Simultaneous storage of orchid seed and fungi
In addition to the above storage methods, we have been testing a technique that enables the simultaneous storage of orchid seed and the fungus required for germination. The technique, known as encapsulation-dehydration, was initially developed for the cryopreservation of Solanum shoot tips (Fabre and Derreudre, 1990), and was subsequently modified by Wood et al. (2000) for terrestrial orchids. The technique consists of mixing the seed and fungus together in a solution of sodium alginate, then pipetting the mixture drop-by-drop into a solution of calcium chloride to form individual beads. The beads are soaked in a sucrose solution and are then allowed to dehydrate before storage. An experiment has been underway in our laboratory to determine the effect of storage temperature and storage duration on the ability of the fungus to grow, and the seed to germinate, following storage in this manner. To date, the experiment has chiefly been conducted on two threatened species - Pterostylis saxicola and Diuris arenaria - and we have successfully germinated beads held for two years at -18oC and -196oC for P. saxicola and for tw years at -196oC for D. arenaria. The procedure has been successfully tested on D. flavescens and D. bracteata. Seedlings produced in this way have proven to be quite robust and have been successfully transferred directly to pot culture (Sommerville et al.,2008). Future work on the technique will involve testing other species and determining whether the beads can be used for direct sowing in pots or in the field.

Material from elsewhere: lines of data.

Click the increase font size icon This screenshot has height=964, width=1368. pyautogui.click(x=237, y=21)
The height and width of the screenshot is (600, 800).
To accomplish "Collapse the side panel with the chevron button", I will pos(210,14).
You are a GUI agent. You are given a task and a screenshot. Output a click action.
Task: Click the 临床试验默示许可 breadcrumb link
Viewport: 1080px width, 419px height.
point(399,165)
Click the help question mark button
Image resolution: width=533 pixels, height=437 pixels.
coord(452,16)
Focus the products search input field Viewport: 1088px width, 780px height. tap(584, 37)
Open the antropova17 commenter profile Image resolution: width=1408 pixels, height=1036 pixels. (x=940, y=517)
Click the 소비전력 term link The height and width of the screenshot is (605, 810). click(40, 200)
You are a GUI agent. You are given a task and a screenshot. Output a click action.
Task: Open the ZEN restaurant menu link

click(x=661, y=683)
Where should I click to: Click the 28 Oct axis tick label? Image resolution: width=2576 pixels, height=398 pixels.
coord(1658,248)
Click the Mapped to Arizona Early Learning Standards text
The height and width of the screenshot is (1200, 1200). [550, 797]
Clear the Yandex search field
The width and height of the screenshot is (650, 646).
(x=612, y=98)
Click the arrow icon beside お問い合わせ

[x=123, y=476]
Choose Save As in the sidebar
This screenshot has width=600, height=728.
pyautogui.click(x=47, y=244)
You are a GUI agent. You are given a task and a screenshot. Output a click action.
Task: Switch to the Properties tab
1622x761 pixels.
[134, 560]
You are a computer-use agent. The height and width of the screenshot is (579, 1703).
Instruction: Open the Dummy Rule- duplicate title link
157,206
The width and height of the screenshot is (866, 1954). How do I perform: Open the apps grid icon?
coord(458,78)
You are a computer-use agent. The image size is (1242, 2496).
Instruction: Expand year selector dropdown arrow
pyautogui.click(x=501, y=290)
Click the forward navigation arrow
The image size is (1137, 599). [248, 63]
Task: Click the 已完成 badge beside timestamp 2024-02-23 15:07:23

Storage of fungi in site soil samples
In many laboratories, fungal symbionts are isolated through the extraction and culture of pelotons (coils of fungal hyphae) obtained from the cells of orchid roots, stem collars or other underground parts. This method, however, requires the disturbance of adult plants, and fungi isolated from adult plant parts do not always initiate germination (Warcup 1971, Ramsay and Dixon 2003, Bonnardeaux et al. 2007). Consequently, in our laboratory we have been concentrating on isolating fungi from protocorms germinated on site soil samples (ex situ baiting - see 'Isolation and testing of fungal symbionts' above). This method minimises the disturbance of adult plants - particularly important in the case of threatened species - and might also provide a better representation of the genetic diversity present in the associated fungal populations.
As ex situ baiting was found to be an effective way to germinate several species in our laboratory, it was thought that the banking of soil samples could prove a useful addition to existing seed banking procedures, providing the soil could be stored without loss of viability of the resident fungi. As a preliminary test of the feasibility of ‘soil banking’, samples of potting mix were taken from the root zone of a potted collection of the Sydney Plains Greenhood Pterostylis saxicola and stored under varying combinations of relative humidity and temperature. The samples were then tested at regular intervals to determine whether the resident fungi were still able to initiate germination. The results of the experiment indicated that soil samples could be stored for several months, at a variety of temperature and humidity combinations, and still be used effectively in ex situ baiting. Fungal viability gradually declined, however, over a period of 12 months. Future experiments in this area will investigate whether it is possible to increase the longevity of the fungi by manipulating storage conditions.